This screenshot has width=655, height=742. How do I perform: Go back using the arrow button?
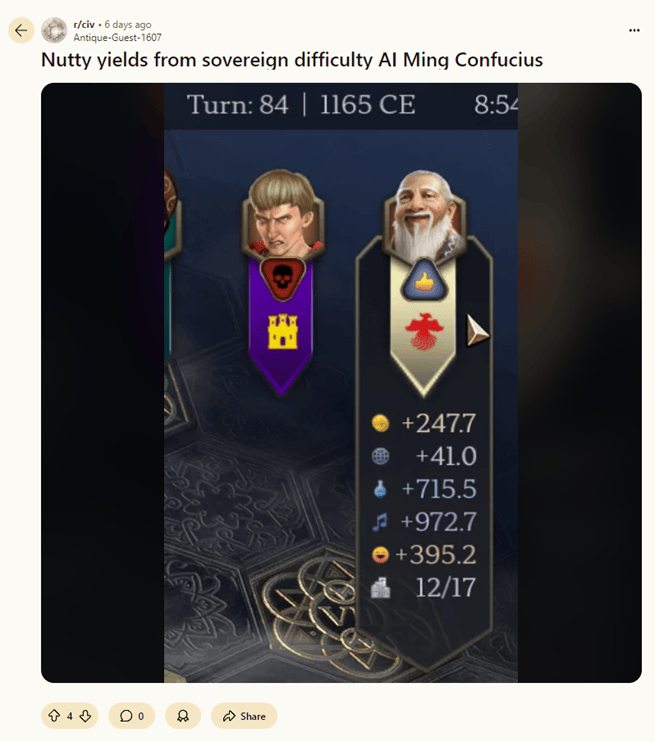pyautogui.click(x=21, y=31)
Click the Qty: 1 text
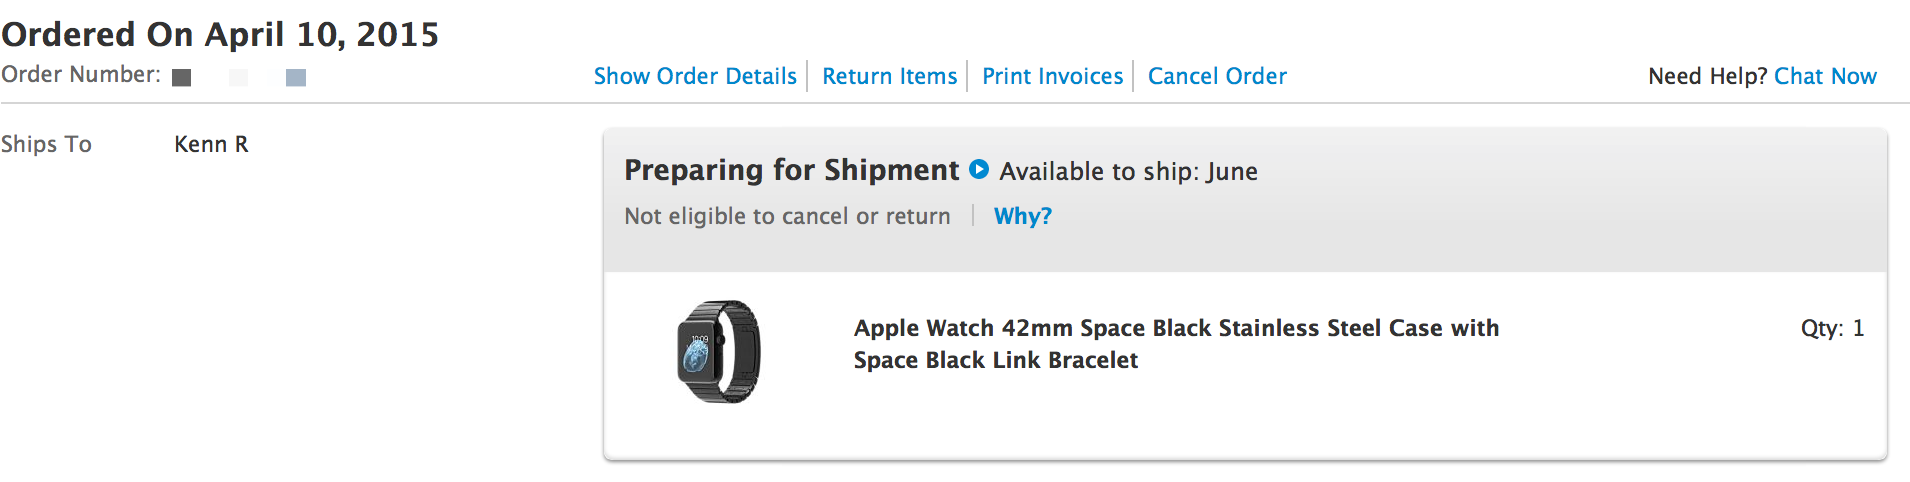The width and height of the screenshot is (1910, 482). 1832,328
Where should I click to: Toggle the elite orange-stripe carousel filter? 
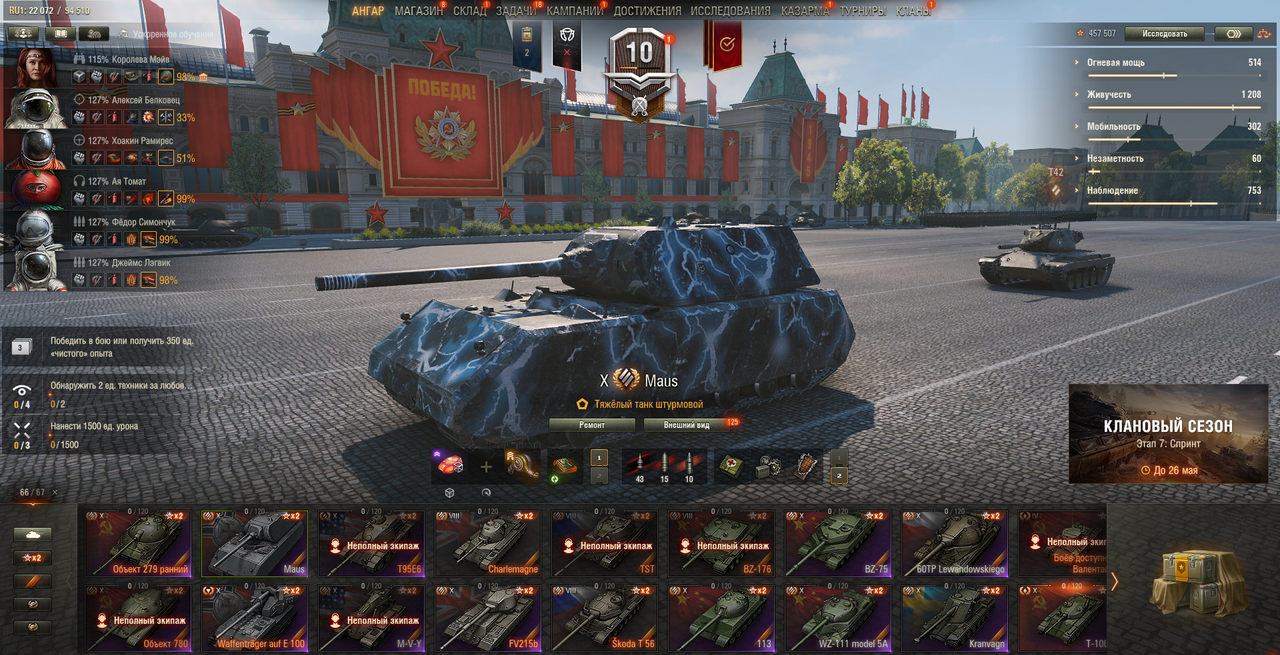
.....
_TASK BRIEF_
Write out again the lines from the one with "Click the Qty: 1 text" through the end of the records exactly, without any of the pictures.

_RESPONSE_
Click the Qty: 1 text
The width and height of the screenshot is (1910, 482). 1832,328
Where should I click to: Toggle the elite orange-stripe carousel filter? 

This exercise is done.